[Records from a data source]
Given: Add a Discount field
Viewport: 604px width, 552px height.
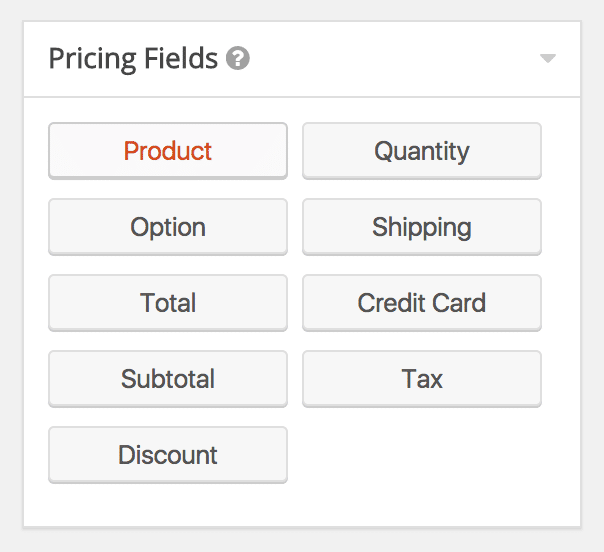Looking at the screenshot, I should click(x=168, y=455).
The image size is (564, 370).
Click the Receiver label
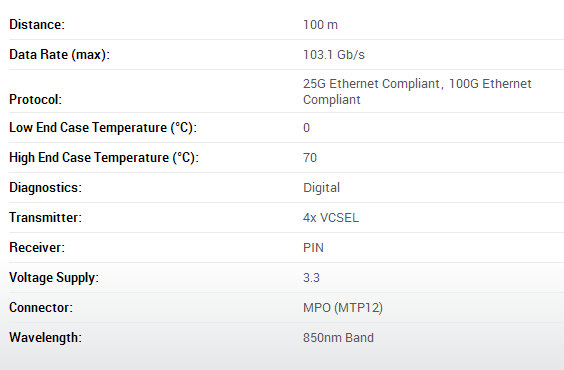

**Your task:**
Restate word for word only the lines that run from the line holding "Viewport: 604px width, 552px height." to the end of the data, both ends kept, leaving every picture out.

**Exercise solution:**
Viewport: 604px width, 552px height.
Looking at the screenshot, I should click(x=168, y=455).
The image size is (564, 370).
Click the Receiver label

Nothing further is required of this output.